TASK TO CARRY OUT:
Find the line containing "Task: Select the row 13 header" in the listing below. Repeat it exactly, along with each following line up to and including the one containing "Image resolution: width=1200".

EXTRACTED DATA:
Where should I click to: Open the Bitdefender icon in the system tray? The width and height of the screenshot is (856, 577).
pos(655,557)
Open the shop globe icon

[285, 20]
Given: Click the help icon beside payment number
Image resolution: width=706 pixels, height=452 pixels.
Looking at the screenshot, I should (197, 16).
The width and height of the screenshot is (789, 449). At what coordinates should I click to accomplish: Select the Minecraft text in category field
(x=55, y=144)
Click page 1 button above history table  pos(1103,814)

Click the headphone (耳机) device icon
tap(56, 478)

---

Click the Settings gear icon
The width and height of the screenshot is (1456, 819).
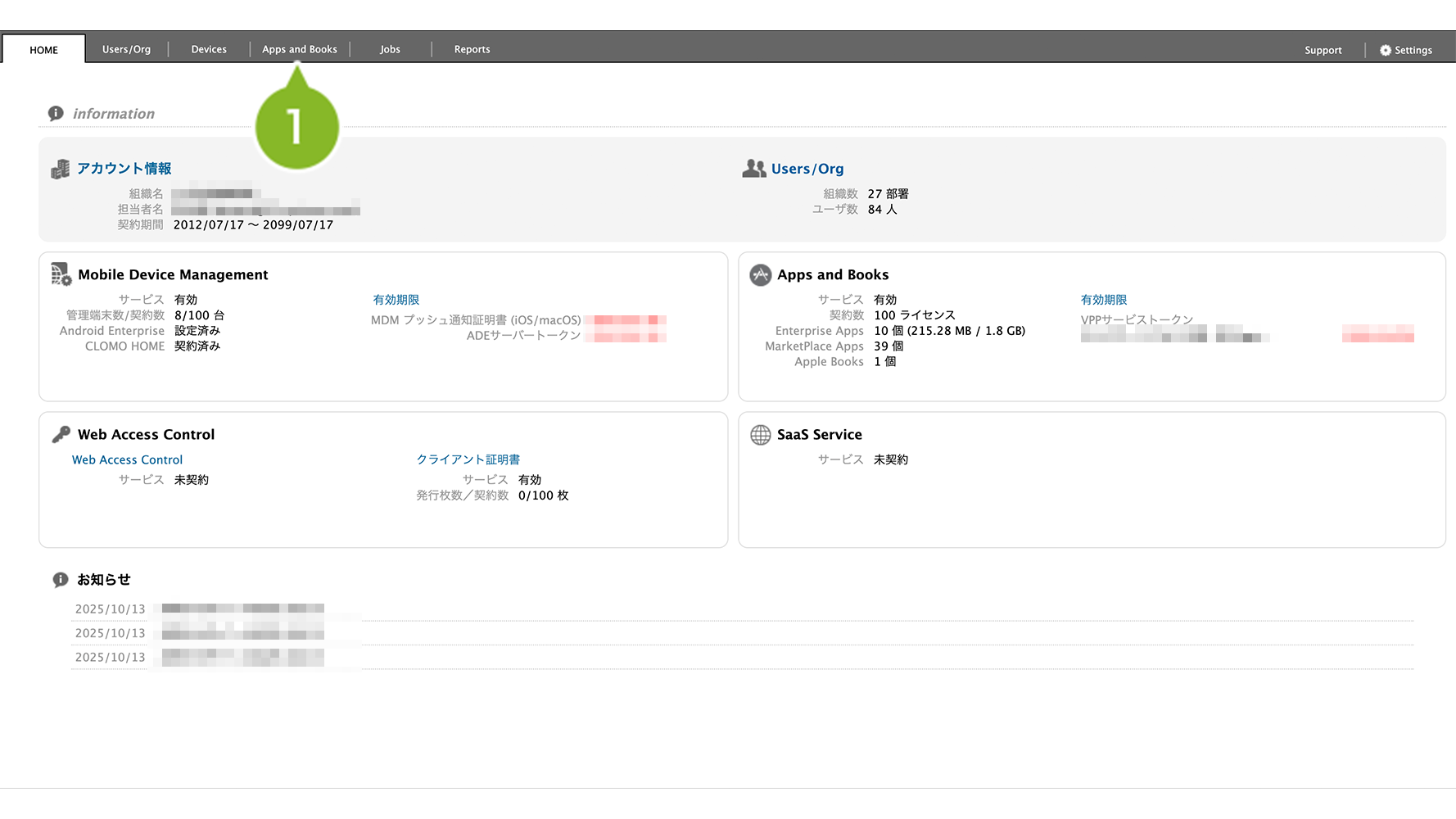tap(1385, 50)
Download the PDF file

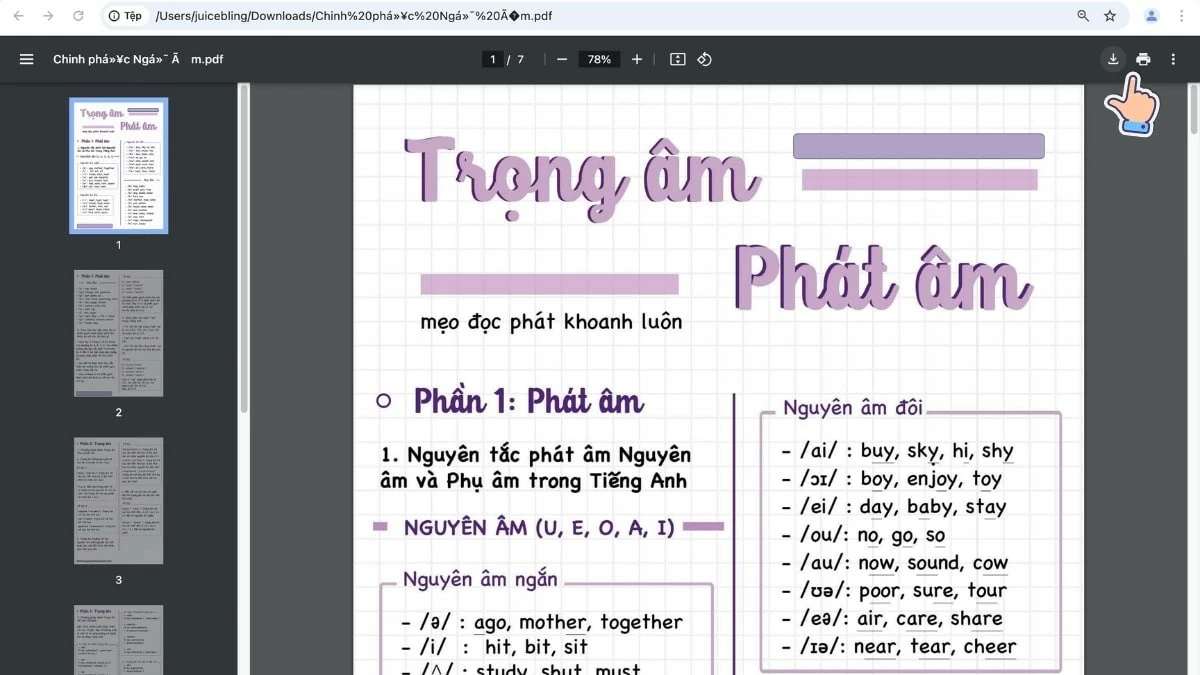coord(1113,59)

...

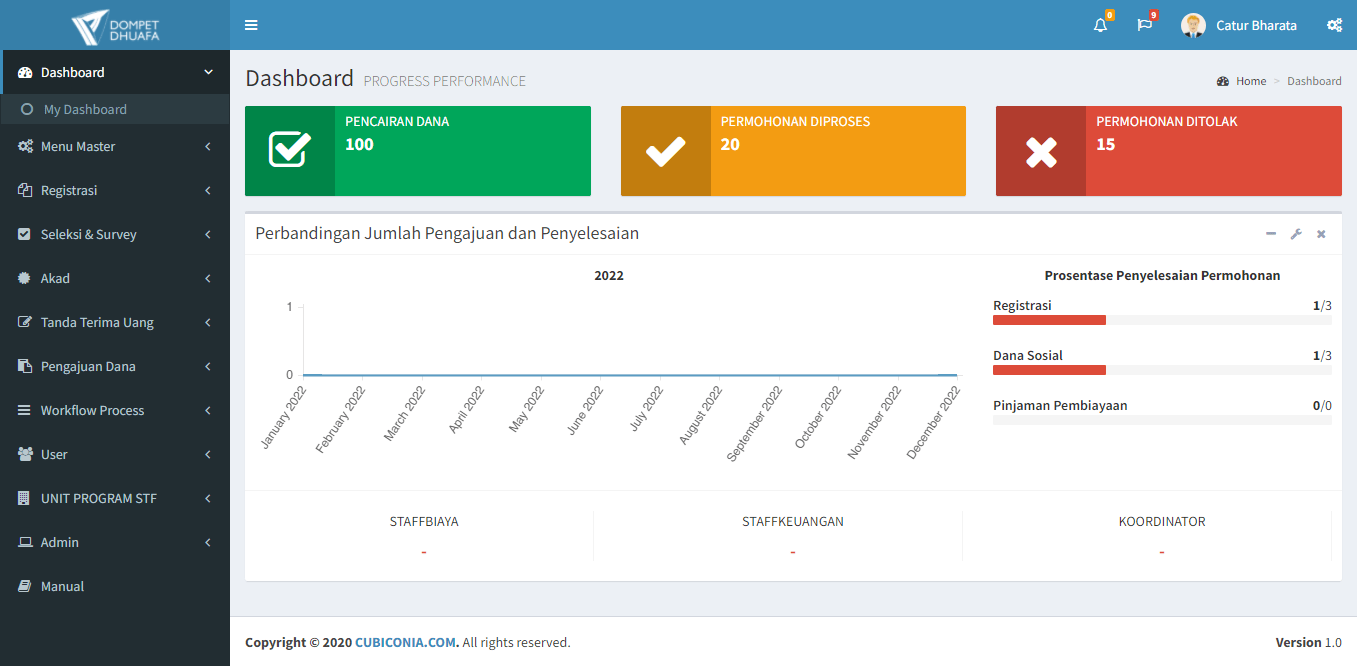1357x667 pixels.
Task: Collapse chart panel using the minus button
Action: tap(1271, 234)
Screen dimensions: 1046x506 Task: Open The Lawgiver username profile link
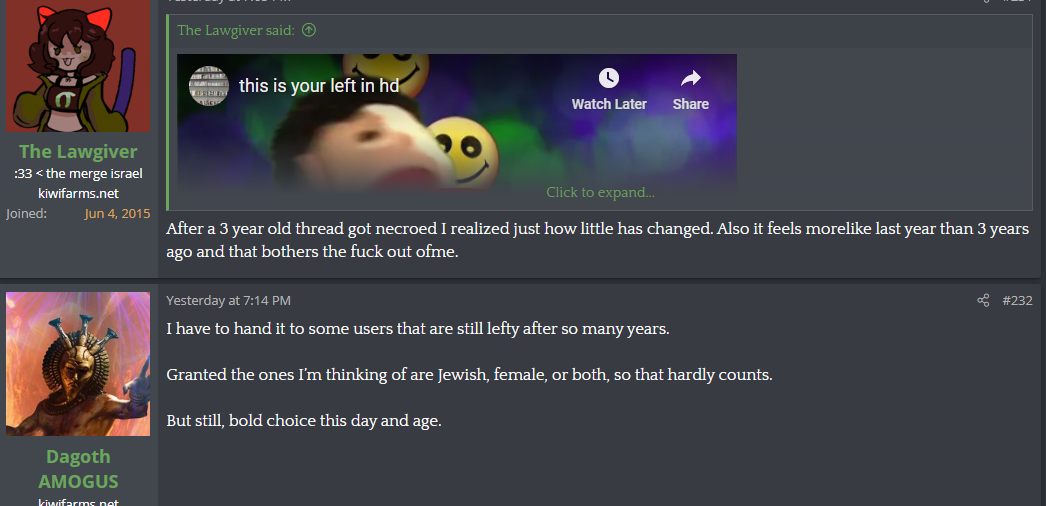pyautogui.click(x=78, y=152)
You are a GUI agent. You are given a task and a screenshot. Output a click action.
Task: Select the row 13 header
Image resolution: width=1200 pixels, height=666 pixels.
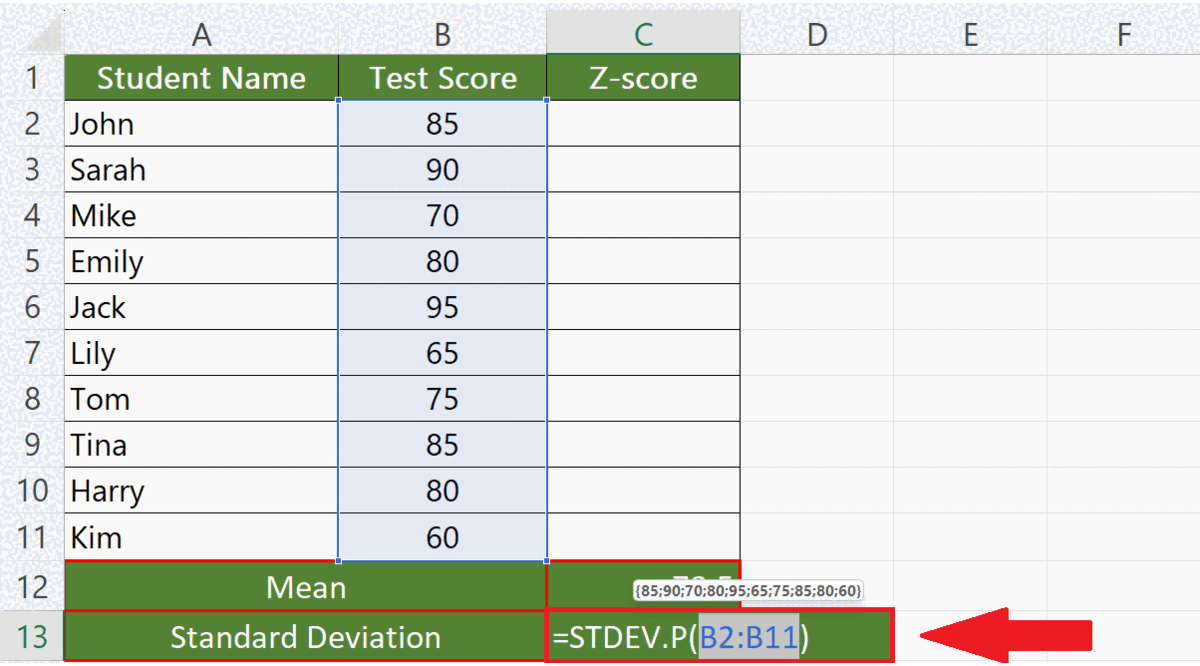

THE COMPLETED TASK:
Task: Select the row 13 header
Image resolution: width=1200 pixels, height=666 pixels.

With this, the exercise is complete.